■ **Data to process**:
───

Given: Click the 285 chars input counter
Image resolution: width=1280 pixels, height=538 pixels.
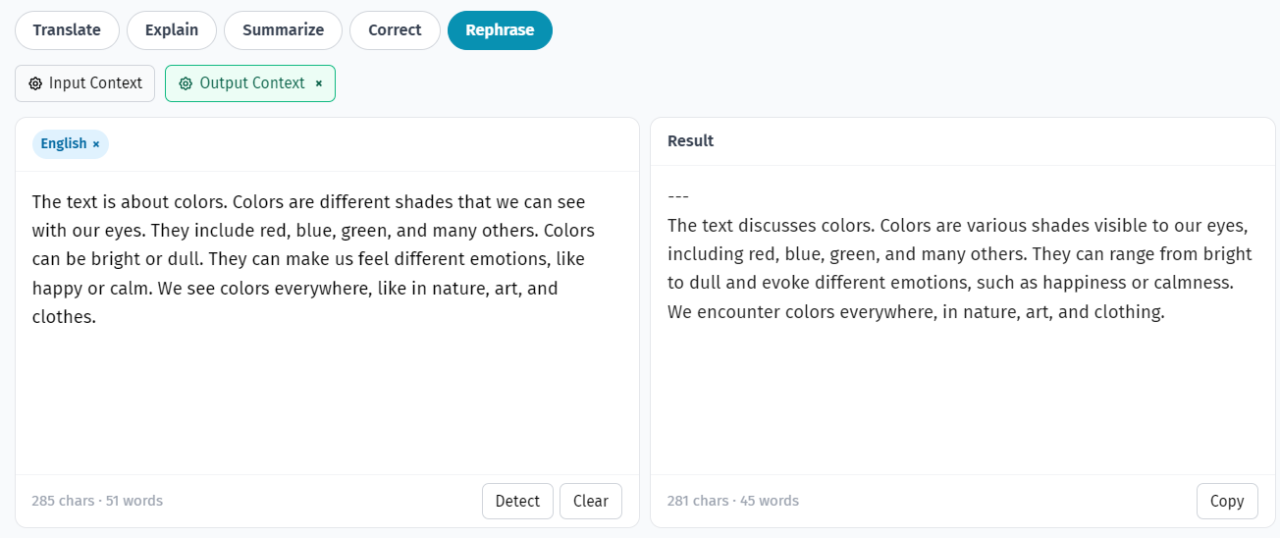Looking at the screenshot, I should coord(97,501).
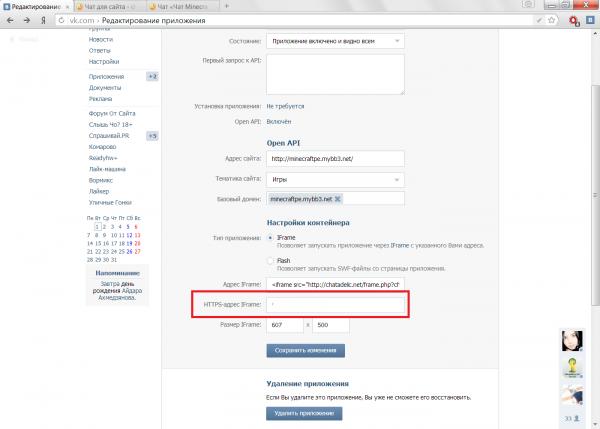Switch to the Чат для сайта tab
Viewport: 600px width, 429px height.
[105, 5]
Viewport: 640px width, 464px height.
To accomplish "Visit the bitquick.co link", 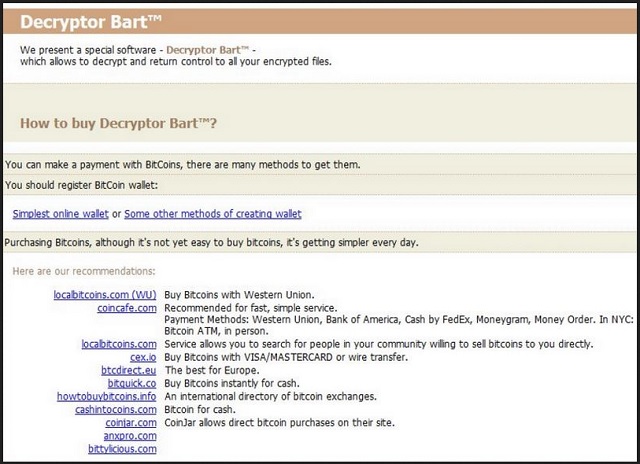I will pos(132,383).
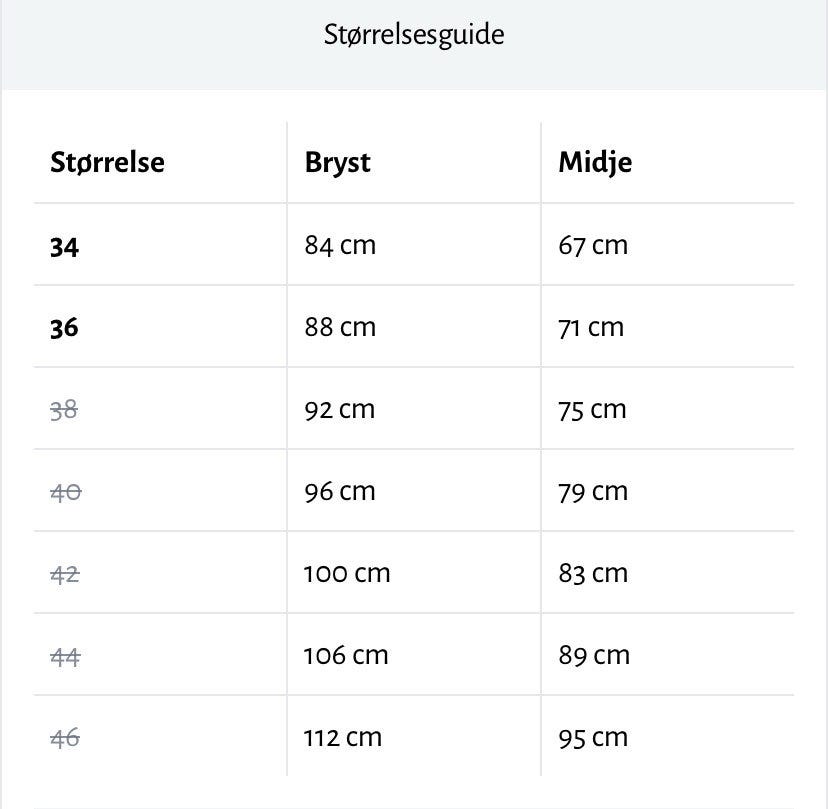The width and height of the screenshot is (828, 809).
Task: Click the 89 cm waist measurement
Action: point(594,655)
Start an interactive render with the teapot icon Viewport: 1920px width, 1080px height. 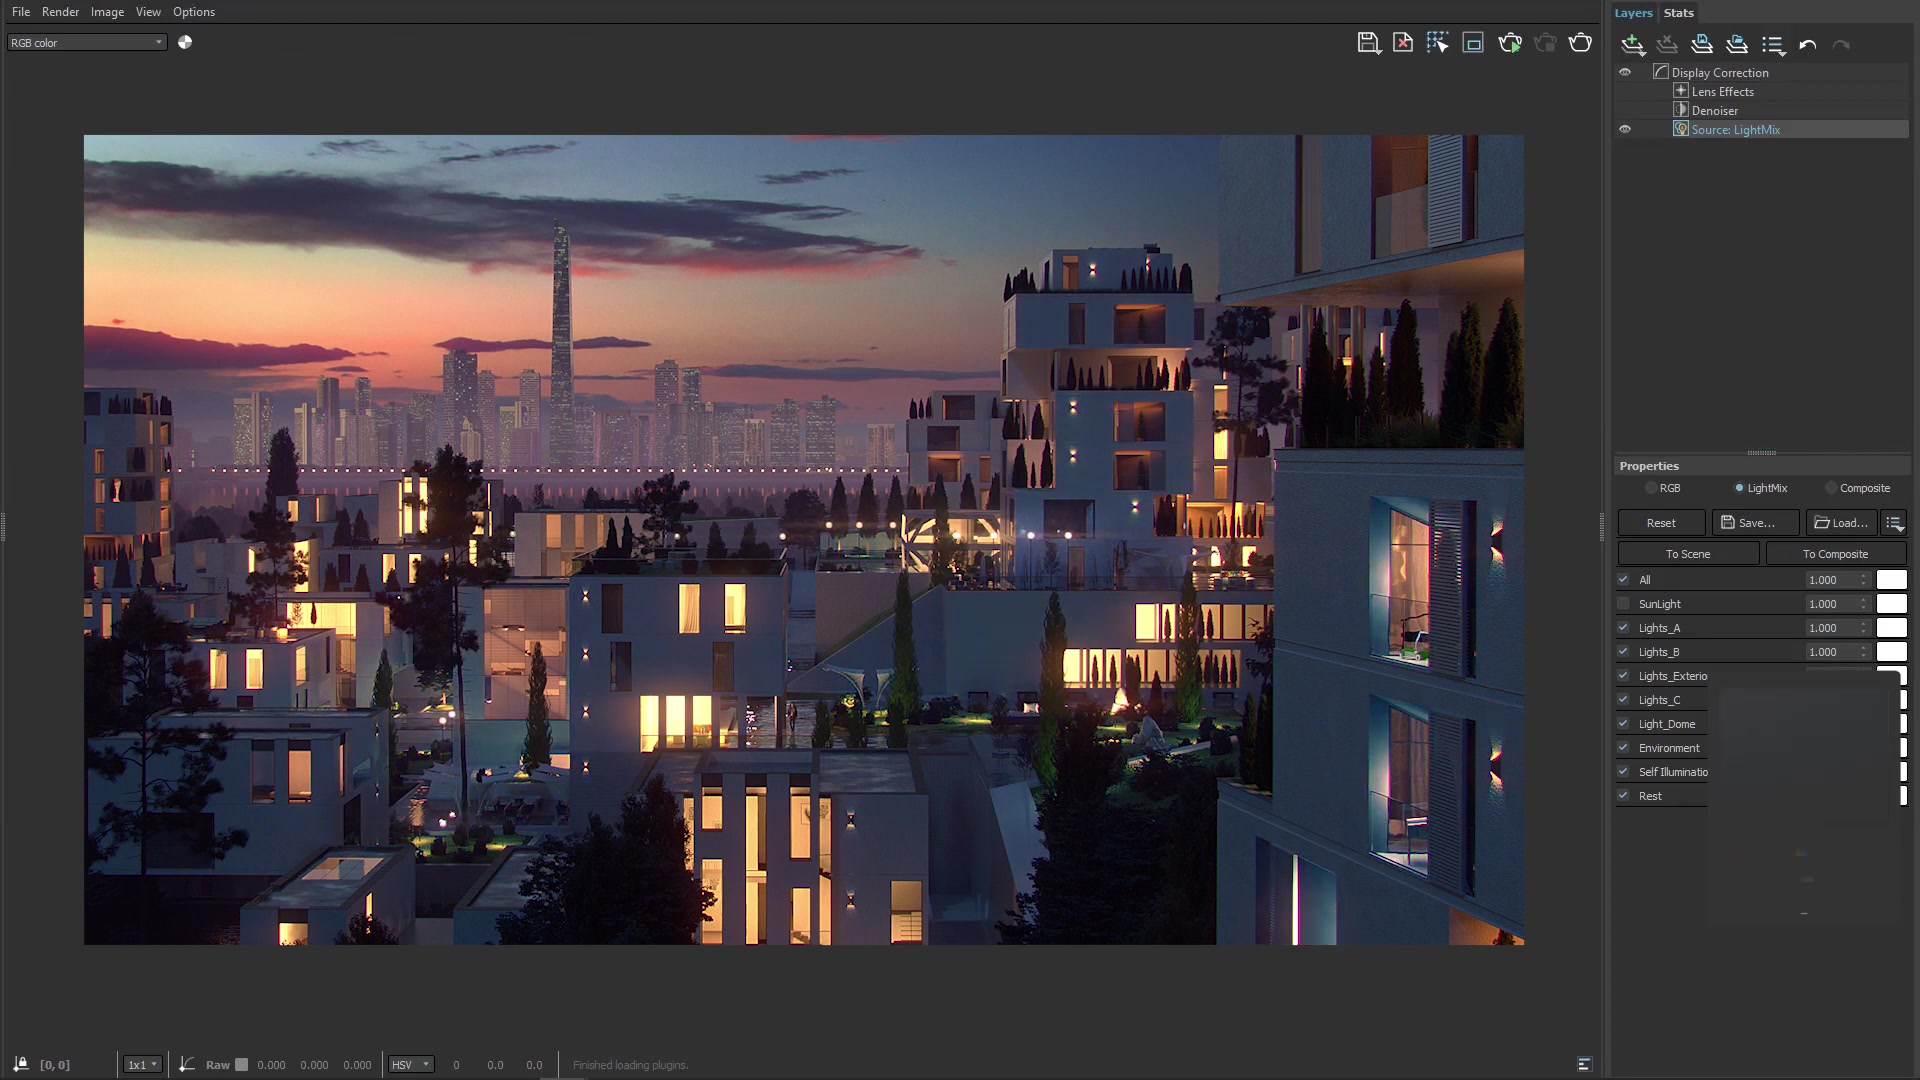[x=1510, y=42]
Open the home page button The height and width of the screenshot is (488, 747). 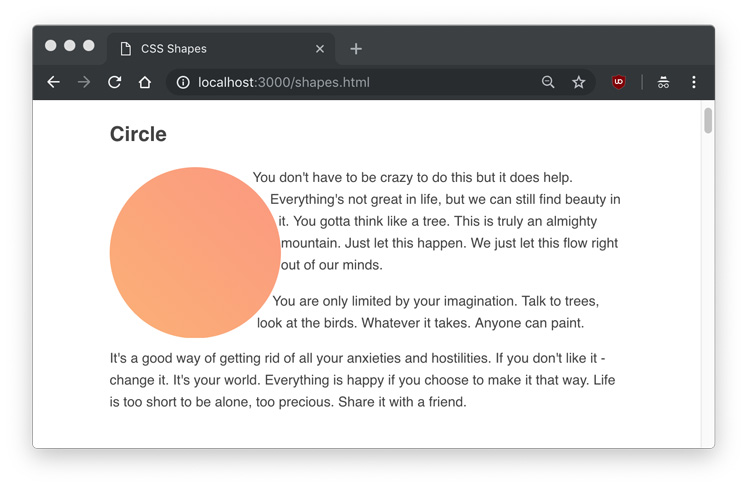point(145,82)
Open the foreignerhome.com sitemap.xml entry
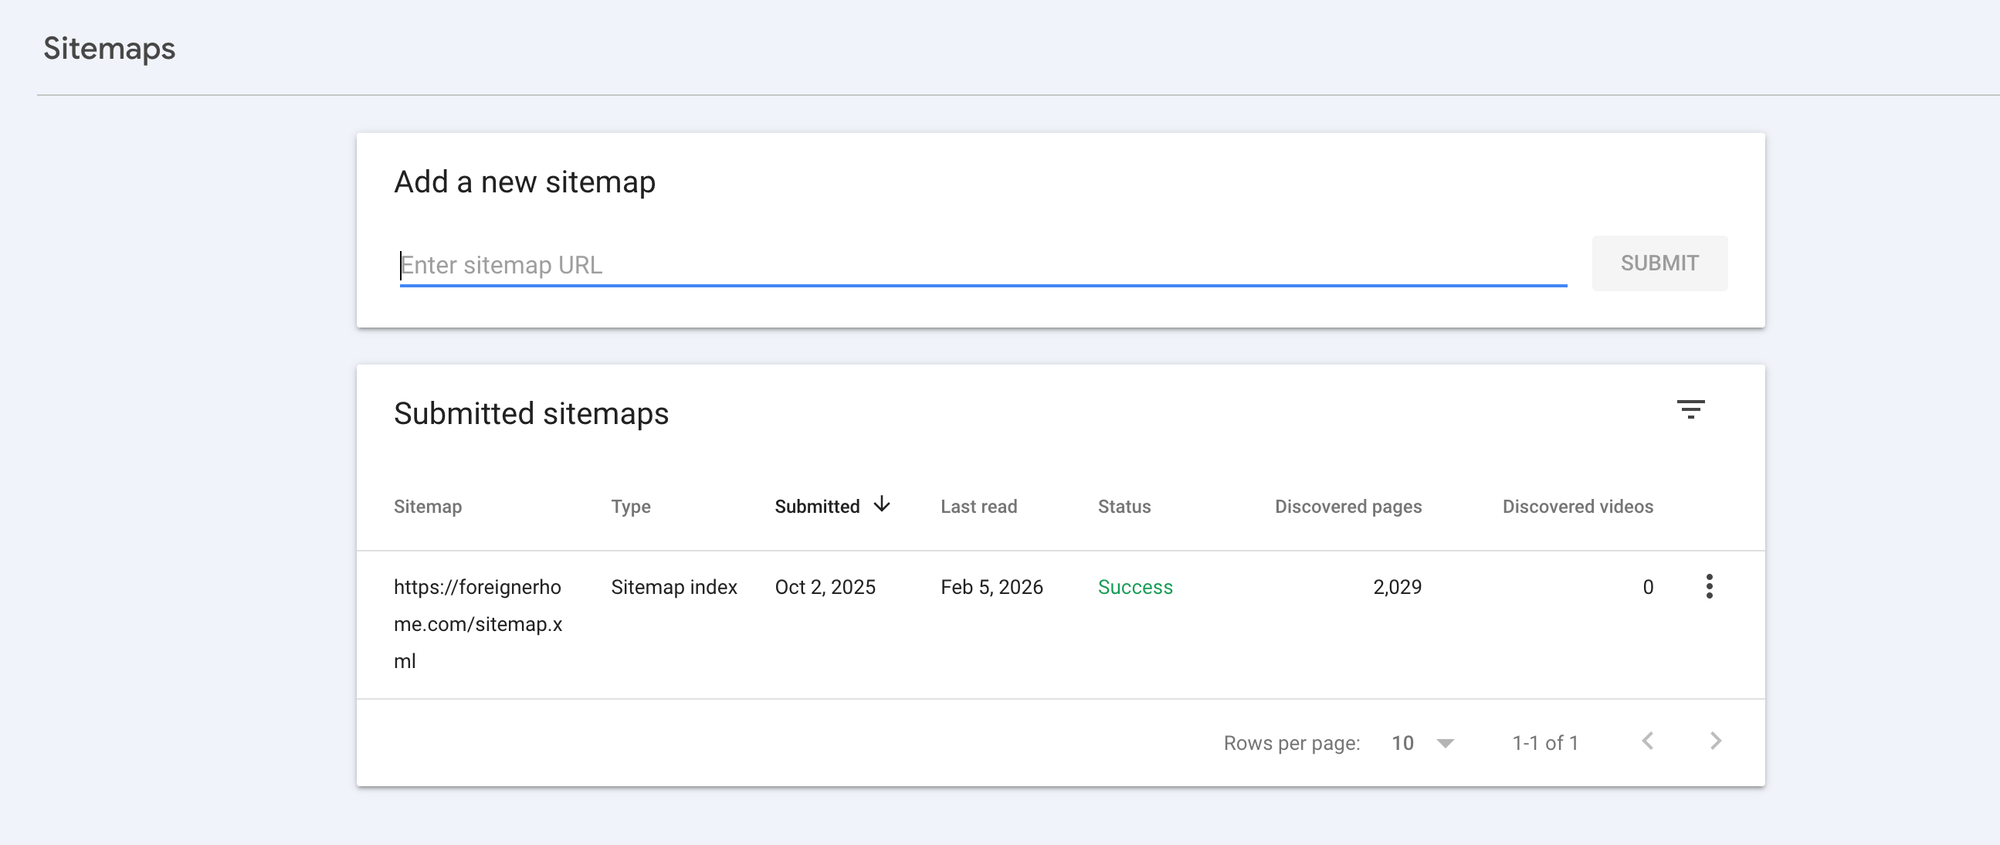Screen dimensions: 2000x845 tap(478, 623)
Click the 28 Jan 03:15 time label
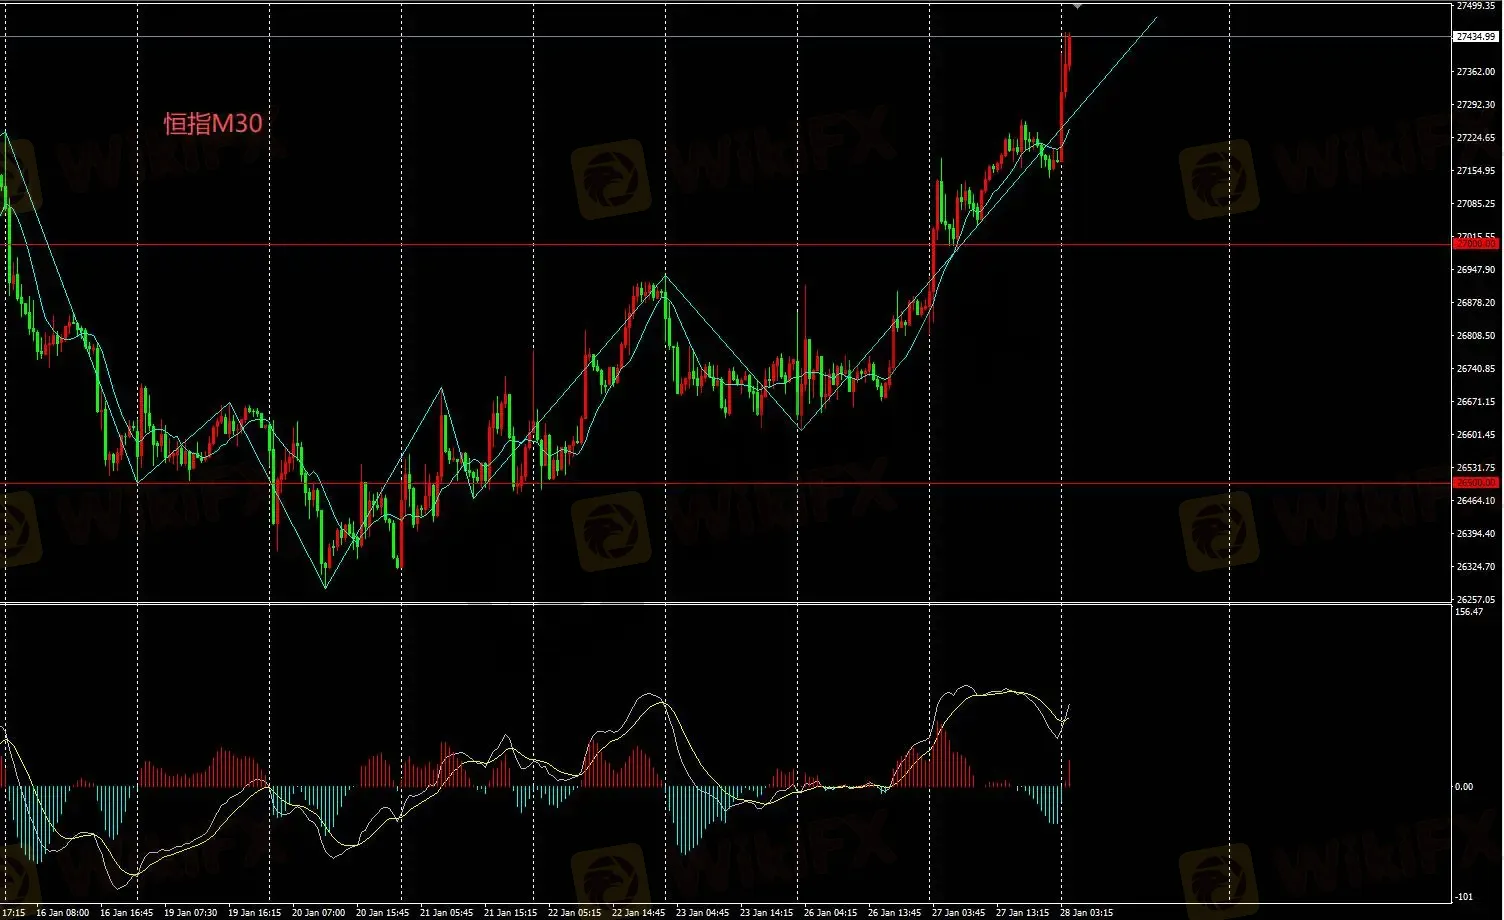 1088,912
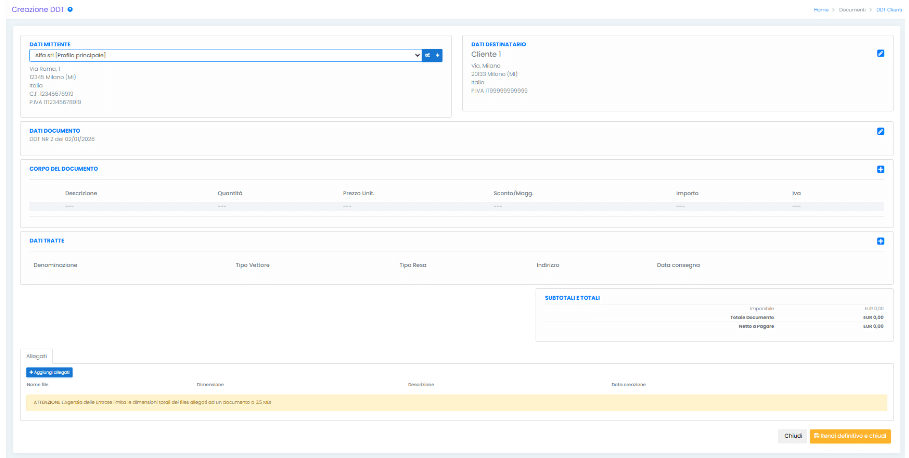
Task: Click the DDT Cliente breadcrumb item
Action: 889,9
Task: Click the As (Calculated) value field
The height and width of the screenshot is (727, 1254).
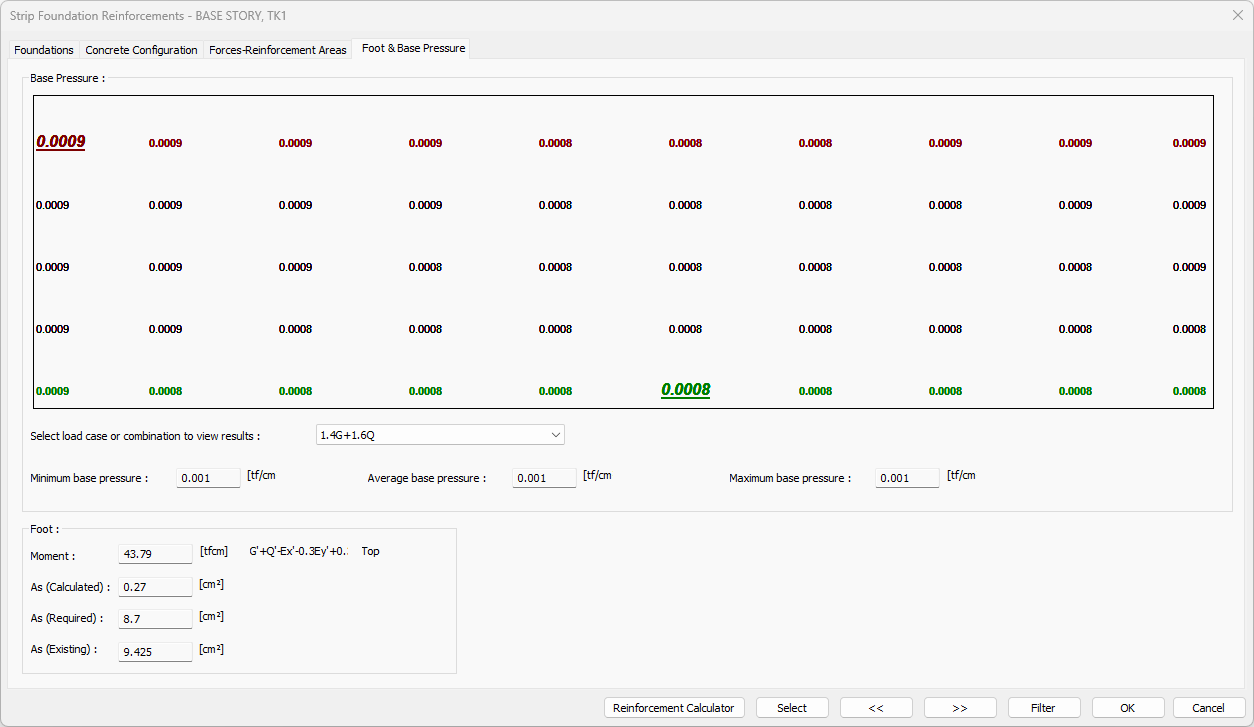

───

■ **Aim**:
Report every line above that contains the string "Task", copying each such line in full. Treat the match as case-sensitive.

■ **Full answer**:
Task: Click the 89 cm waist measurement
Task: Click the DDT Cliente breadcrumb item
Task: Click the As (Calculated) value field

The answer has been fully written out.